Text block —
::::

Suppose that in a well-functioning competitive market, demand is given by the
equation P = 1050 – Q, and (private-cost) supply is given by the equation P =
50 + Q, where "P" is price and "Q" is market quantity of
some good or service. (a) Compute the market equilibrium P and Q. (b) Compute
the total gains from trade (consumer and producer surplus). Show your work.
a. 50+Q = 1050-Q ==> Q = 500; P = 50+500 = $550.
b. Consumer surplus: 0.5*$(1050-550)*500 = $125,000; Producer
surplus = 0.5*$(550-50)*500 = $125,000; Total surplus = CS + PS = $250,000.
2.
Suppose that production of each unit of output Q above leads to a marginal
external cost of $200. If we integrate this marginal external cost into the
market information in question 1 above, the equation for the social-cost supply
curve is given by P = 250 + Q. By how much is output in question 1 above in
excess of the socially efficient quantity, and by how much is price in question
1 above the socially efficient price? Show your work.
First compute socially optimal P and Q based on demand and the
social-cost supply: 250+Q = 1050-Q ==> Q = 400; P = 250+400 = $650.
The solution in question 1 yields a quantity that is 100 units too
large, and a price that is $100 too small, relative to the socially optimal
solution when all external costs are internalized in the social-cost supply
curve.

::::

Collected material —
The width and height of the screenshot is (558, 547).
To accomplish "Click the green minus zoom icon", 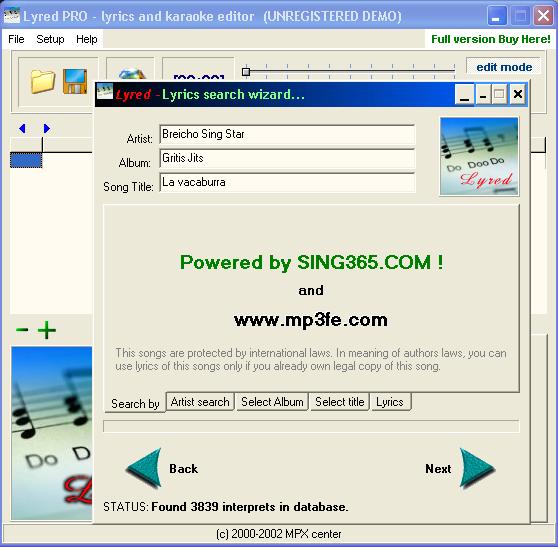I will (x=22, y=330).
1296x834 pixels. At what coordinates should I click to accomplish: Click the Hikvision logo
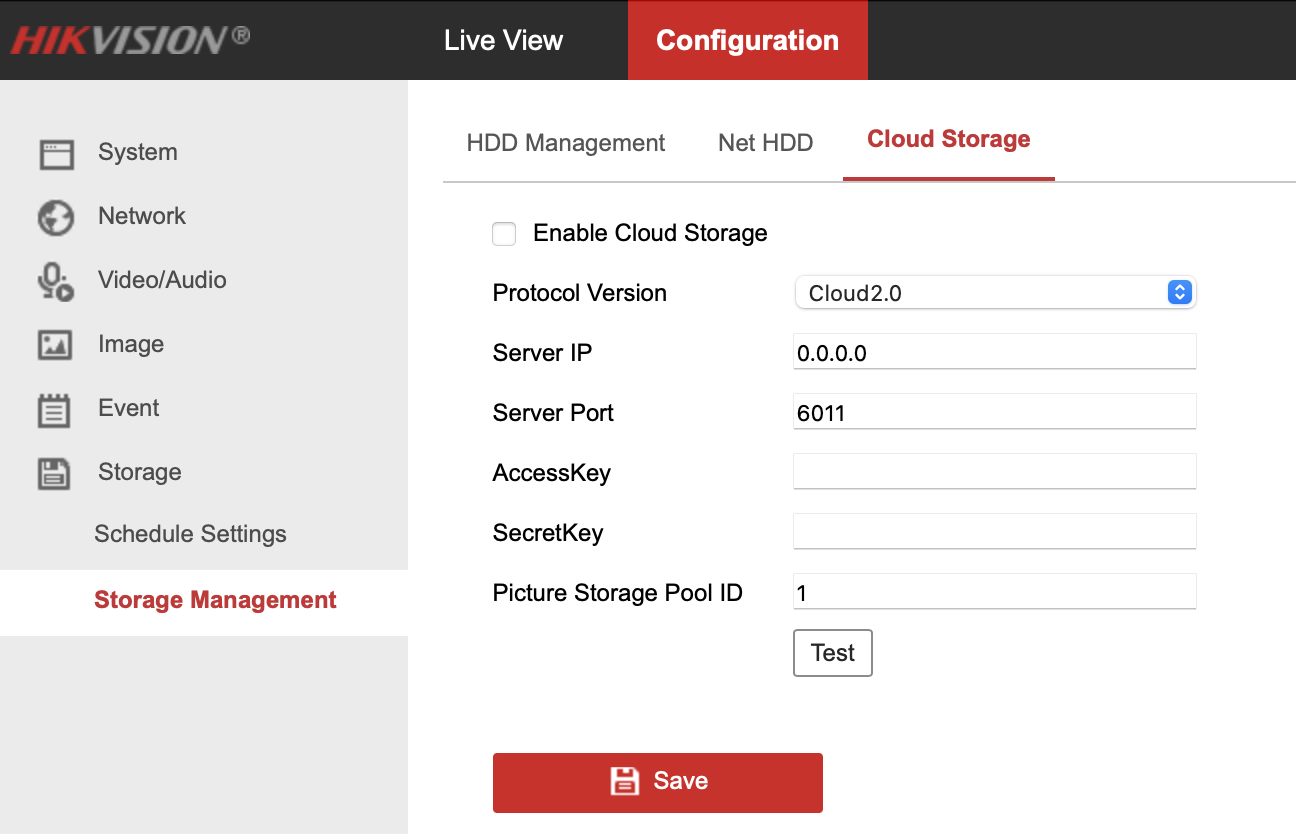(130, 40)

::::

Instructions for the task —
Copy out the supply-and-demand problem set in full, word for word.

Response for this exercise —
Suppose that in a well-functioning competitive market, demand is given by the
equation P = 1050 – Q, and (private-cost) supply is given by the equation P =
50 + Q, where "P" is price and "Q" is market quantity of
some good or service. (a) Compute the market equilibrium P and Q. (b) Compute
the total gains from trade (consumer and producer surplus). Show your work.
a. 50+Q = 1050-Q ==> Q = 500; P = 50+500 = $550.
b. Consumer surplus: 0.5*$(1050-550)*500 = $125,000; Producer
surplus = 0.5*$(550-50)*500 = $125,000; Total surplus = CS + PS = $250,000.
2.
Suppose that production of each unit of output Q above leads to a marginal
external cost of $200. If we integrate this marginal external cost into the
market information in question 1 above, the equation for the social-cost supply
curve is given by P = 250 + Q. By how much is output in question 1 above in
excess of the socially efficient quantity, and by how much is price in question
1 above the socially efficient price? Show your work.
First compute socially optimal P and Q based on demand and the
social-cost supply: 250+Q = 1050-Q ==> Q = 400; P = 250+400 = $650.
The solution in question 1 yields a quantity that is 100 units too
large, and a price that is $100 too small, relative to the socially optimal
solution when all external costs are internalized in the social-cost supply
curve.